Walked to my bus stop on a near solid surface of black ice. Thanks, Yaktrax. You still have to be cautious, but those rubber springy things really work! Crossed my usual black ice intersection with a lot more confidence.
Succumbed to the holidays: I gained 1.5 pounds for Christmas. I can lie to myself and I can lie to the trainer, but it appears that my body has the last laugh during the holidays. At least I enjoyed that little bit of chocolate.
Still was a crazy work day today but the work piles are backing down, so I'm catching up. The highlight of weirdness came this afternoon when one of our campaign managers told us that one of his companies had a penny drive.
Fine, we said.
Oh no, you don't understand, he said. You will be processing 5000$ ... in pennies!

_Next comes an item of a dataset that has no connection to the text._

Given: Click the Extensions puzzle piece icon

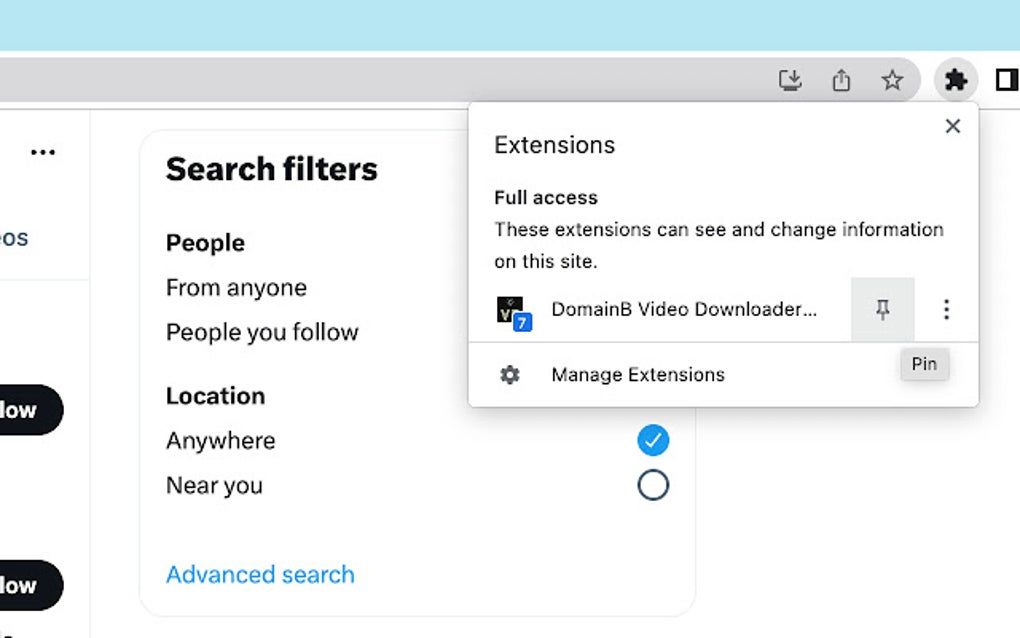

They were rolled (pwhew, I guess) and were put in boxes and boxes, filling a dolly cart to a height of about two feet. About a third came in cardboard boxes the size and heaviness of a large brick - 25$. The other two thirds were loose rolls thrown in boxes, and even a large money bag. Yikes! I never thought I would see a half a million pennies in one place. Actually, the claimed count was 5003$, so 500,300 pennies. Maybe.

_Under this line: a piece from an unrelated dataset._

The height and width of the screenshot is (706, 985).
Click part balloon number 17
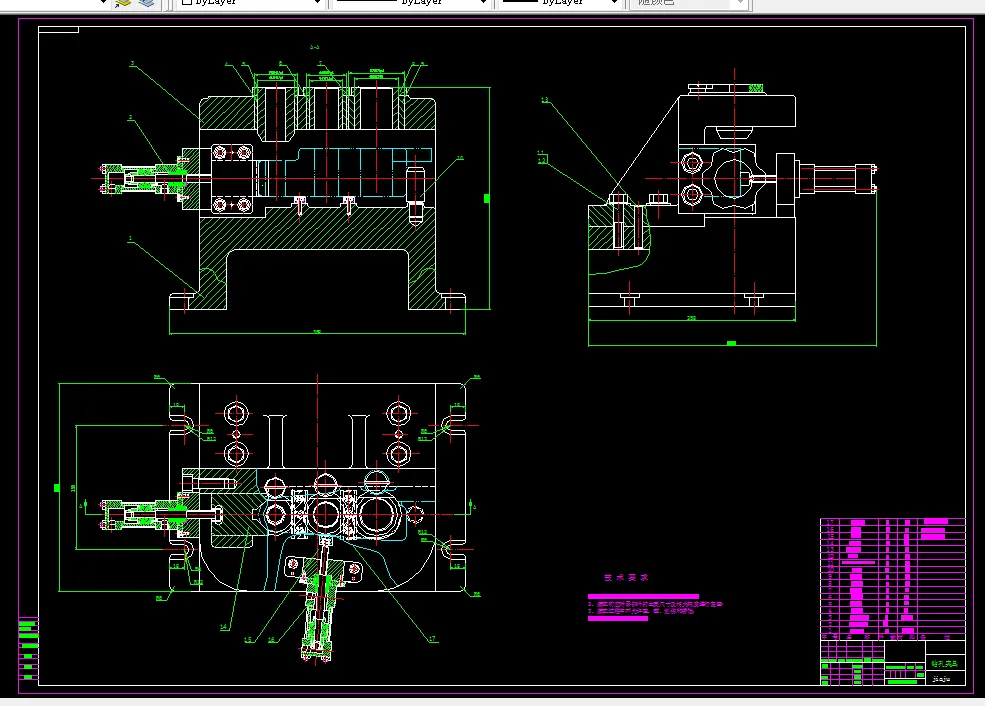pyautogui.click(x=432, y=639)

The campaign manager managed to get them all in his car trunk, but he could have sworn that his front wheels never touched the pavement.
The COO came down to our safe just to see what a half a million pennies looked like. The manager who brought it asked how we were going to process a half a million pennies and I joked that we were going to dump them in a pile and roll around naked in them. And why bother with the safe, anyway? If the pennies disappeared, all we would have to do is check the hospitals for thieves with hernias.
Seriously, if it wasn't for the massive amount of energy it would take, since it takes 1.4 cents worth of metal to make a penny, the scientist in me would have much preferred to extract the $7000 worth of zinc and copper from the $5000 pennies.
Sigh. Fun's fun. I'm sure that the bank that we normally use would basically wipe their collective eyes from laughing, then charge twenty percent for the privilege. Its either a run to a friendly credit union and a coin counter, or to the nearest US Treasury office, where they would weigh them. Hard to imagine a coin counter that would handle a half a million pennies.
N.B. we didn't get those pennies out of the safe and in the bank until June of 2007. You want a penny drive? Write us a check!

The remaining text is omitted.